The Scaling Groups tab details the various computational scaling groups available in Orion.

../_images/system_scaling.png

Figure 1. The Scaling Groups tab of the System Information page.

The table below represents spot and nonspot/on-demand EC2 instances.

Table 1. Scaling groups.

Name

Description

Type

EC2 instance type and specification.

  • Hovering over the infoicon icon provides further details about the Auto Scaling Group (ASG).
  • Group Name represents either an Internal or AWS group name.

Affinity

A scheduler feature to increase the preference of a group (the default is 0).

CPU

CPUs available.

GPU

GPUs available.

Memory

Memory available.

Disk Space

Disk space available.

State

Indicates the state of an ASG.

  • Healthy: New instances can be added.
  • Drain: Due to administrative action, existing instances will not be given more work and will be
    terminated as they finish their current work. New instances will not be added.
  • Not Configured: A new group that will attempt to start a new instance to finish configuration.
  • Scaling Suspended: Existing instances accept work, but new instances cannot be added
    due to AWS capacity.
  • Failed: Due to persistent errors, existing instances will not be given more work and
    will be terminated. New instances will not be added.
  • Suspect: Non-scaling AWS errors are occurring. Existing instances will accept work, but new
    instances cannot be added. If errors continue, the group state will move to “Failed”.

Scaling

ASG policy.

  • Adjusts the desired capacity of the group between the minimum and maximum capacity values.
  • Launches or terminates the instances as needed. The number of instances increase (Up arrow) or
    decrease (Down arrow) dynamically to meet changing conditions.

Details

Shows the state of the ASG and whether it is Active or Deactivated.

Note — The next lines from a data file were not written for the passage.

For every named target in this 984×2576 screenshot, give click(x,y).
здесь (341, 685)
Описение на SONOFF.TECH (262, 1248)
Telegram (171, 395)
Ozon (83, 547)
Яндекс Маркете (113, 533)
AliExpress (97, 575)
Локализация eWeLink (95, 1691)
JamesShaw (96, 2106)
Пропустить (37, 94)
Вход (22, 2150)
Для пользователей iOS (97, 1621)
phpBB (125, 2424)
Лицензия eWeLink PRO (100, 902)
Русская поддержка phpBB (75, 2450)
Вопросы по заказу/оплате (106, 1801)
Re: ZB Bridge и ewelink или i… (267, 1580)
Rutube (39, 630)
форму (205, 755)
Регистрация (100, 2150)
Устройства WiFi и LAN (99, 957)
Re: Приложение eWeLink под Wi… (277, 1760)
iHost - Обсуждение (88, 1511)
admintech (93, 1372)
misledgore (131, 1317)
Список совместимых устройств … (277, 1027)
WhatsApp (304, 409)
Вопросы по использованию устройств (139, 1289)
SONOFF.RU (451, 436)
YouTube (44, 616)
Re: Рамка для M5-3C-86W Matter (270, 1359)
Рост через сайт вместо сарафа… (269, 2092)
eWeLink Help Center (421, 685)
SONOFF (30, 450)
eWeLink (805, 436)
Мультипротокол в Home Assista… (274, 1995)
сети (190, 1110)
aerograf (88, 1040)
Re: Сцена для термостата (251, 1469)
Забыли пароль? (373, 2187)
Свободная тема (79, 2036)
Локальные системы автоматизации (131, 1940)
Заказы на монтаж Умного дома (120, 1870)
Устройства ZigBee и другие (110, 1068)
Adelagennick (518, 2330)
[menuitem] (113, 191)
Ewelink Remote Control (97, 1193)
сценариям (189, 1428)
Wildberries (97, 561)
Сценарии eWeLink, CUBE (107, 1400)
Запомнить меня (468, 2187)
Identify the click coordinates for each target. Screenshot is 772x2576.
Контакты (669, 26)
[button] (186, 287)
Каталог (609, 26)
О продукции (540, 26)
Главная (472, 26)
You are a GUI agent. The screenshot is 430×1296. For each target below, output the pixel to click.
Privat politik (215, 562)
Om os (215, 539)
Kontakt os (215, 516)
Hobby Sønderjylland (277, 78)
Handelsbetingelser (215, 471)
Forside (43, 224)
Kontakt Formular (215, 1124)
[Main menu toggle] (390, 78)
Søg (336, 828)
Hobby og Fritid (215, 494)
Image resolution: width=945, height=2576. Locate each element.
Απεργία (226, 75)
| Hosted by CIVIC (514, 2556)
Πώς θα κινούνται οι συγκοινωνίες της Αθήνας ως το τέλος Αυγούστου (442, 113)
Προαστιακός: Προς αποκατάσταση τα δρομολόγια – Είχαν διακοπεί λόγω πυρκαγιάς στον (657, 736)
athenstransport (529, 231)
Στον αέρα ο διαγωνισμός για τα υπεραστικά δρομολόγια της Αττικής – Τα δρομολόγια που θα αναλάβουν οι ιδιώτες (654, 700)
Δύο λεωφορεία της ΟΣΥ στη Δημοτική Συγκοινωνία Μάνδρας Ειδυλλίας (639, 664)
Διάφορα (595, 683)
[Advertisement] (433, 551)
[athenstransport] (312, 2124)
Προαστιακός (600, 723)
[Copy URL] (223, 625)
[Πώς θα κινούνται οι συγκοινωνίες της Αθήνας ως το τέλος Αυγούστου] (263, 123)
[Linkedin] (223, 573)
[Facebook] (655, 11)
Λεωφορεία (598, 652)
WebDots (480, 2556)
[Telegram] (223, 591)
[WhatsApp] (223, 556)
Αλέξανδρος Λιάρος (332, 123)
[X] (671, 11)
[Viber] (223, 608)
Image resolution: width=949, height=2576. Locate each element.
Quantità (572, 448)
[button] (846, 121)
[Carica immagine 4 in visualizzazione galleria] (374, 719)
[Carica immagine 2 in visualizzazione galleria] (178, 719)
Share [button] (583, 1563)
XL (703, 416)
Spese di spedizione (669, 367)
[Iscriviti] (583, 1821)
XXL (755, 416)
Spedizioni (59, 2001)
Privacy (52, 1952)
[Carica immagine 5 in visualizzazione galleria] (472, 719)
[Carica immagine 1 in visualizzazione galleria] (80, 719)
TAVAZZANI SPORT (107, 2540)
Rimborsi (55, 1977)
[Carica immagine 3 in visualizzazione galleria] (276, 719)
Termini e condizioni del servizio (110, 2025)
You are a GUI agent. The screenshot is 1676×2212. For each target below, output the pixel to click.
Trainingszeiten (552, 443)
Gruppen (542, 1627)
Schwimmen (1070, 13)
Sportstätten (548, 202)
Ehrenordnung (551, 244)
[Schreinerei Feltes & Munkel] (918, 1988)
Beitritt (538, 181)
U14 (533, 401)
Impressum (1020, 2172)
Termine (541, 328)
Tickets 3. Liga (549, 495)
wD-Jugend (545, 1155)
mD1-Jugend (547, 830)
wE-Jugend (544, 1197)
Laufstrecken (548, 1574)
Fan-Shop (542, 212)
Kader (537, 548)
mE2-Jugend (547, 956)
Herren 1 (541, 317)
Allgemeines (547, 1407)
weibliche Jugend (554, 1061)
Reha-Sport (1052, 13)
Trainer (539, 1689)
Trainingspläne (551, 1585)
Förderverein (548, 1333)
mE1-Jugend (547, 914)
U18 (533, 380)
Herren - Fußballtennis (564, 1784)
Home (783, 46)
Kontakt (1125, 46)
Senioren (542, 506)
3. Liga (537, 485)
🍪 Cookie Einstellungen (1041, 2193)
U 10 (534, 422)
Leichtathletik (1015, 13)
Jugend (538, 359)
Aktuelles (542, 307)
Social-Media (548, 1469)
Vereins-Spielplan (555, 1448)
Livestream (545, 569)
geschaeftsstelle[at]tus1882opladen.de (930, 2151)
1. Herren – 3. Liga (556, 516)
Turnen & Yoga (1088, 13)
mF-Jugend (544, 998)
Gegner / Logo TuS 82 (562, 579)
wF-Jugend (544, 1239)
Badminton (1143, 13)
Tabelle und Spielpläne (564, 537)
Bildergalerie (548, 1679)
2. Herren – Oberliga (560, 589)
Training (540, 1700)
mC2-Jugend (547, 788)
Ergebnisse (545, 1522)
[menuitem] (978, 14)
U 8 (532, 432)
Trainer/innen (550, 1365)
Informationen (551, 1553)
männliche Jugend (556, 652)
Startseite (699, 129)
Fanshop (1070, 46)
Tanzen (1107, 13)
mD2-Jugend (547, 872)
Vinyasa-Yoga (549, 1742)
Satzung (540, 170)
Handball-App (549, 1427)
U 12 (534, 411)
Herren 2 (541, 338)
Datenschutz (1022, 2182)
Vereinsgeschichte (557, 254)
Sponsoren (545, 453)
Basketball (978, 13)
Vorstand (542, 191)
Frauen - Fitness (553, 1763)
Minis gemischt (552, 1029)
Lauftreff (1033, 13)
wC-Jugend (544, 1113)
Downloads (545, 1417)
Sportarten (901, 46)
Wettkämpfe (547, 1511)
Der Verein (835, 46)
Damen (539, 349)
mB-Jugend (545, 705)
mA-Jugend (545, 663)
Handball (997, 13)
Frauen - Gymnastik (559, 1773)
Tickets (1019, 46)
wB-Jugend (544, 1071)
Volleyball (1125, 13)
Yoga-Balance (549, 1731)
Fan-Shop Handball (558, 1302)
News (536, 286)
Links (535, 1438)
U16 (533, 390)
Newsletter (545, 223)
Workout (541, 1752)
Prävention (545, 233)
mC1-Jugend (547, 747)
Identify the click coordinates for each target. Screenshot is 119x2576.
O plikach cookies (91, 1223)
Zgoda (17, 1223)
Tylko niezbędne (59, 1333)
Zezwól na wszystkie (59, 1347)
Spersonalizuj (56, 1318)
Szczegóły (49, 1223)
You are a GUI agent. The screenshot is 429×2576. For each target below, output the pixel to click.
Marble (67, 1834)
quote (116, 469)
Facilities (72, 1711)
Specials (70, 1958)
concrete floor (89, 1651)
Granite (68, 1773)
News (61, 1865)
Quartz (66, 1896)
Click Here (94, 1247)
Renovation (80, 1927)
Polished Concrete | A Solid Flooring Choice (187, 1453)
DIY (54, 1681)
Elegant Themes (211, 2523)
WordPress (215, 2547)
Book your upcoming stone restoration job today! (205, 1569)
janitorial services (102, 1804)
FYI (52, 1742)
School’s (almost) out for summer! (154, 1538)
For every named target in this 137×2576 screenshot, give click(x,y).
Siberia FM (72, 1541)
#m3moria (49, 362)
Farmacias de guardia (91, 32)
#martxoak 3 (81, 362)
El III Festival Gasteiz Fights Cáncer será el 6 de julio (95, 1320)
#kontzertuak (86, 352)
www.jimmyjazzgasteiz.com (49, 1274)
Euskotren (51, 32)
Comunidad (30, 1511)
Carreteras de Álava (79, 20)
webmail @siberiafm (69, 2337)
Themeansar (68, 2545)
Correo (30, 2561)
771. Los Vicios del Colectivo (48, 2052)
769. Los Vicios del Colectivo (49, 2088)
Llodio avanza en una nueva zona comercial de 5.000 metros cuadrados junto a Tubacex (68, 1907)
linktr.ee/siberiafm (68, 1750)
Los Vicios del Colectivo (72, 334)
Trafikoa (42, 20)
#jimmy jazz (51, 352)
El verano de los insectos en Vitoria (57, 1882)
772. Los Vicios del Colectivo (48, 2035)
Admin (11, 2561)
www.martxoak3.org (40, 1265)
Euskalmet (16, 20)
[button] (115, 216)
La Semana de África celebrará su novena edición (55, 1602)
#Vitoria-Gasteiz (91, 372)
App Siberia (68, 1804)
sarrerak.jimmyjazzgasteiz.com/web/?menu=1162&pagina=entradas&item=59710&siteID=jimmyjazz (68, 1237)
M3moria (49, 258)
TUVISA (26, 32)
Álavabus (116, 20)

Healthy Instances: Number of instances currently available to do process work.

Desired: Number of instances the scheduler would like to have as healthy.

Min: Minimum size of the group (the default is 0).

Max: Maximum size of the group (a useful value to limit spending in Orion).

Usage

Percentage of resources currently provided by the ASG.

Cost/Hour

Hourly instance cost. If spot, it will update regularly.

Pool

Scheduler feature used to segregate tasks into separate scaling groups.

Edit

Allows an Orion Stack admin to manage an ASG. Available options are Min Size, Max Size, Min Reserve,
Affinity, and State.

As tasks are submitted to Orion, the scheduler decides where to place the work based on the hardware and spot requirements of the cubes, as well as other factors (such as pool or affinity). As the workload grows, more instances are launched. This is first seen by an increased desired instances count; soon thereafter, the healthy instances should match this. Desired and healthy instances are not allowed to exceed the maximum size.

Once work is complete and Orion starts to scale down, users then see the desired count drop far more quickly than the healthy count. This is for two reasons: (1) those instances are likely still working on their current task, and (2) Orion does not terminate instances immediately after they complete work as startup time is real (several minutes depending on instance type and pricing model), so they remain as hot instances for new work.

If the desired count is higher than the healthy count for a long period, there is probably limited spot availability or no availability.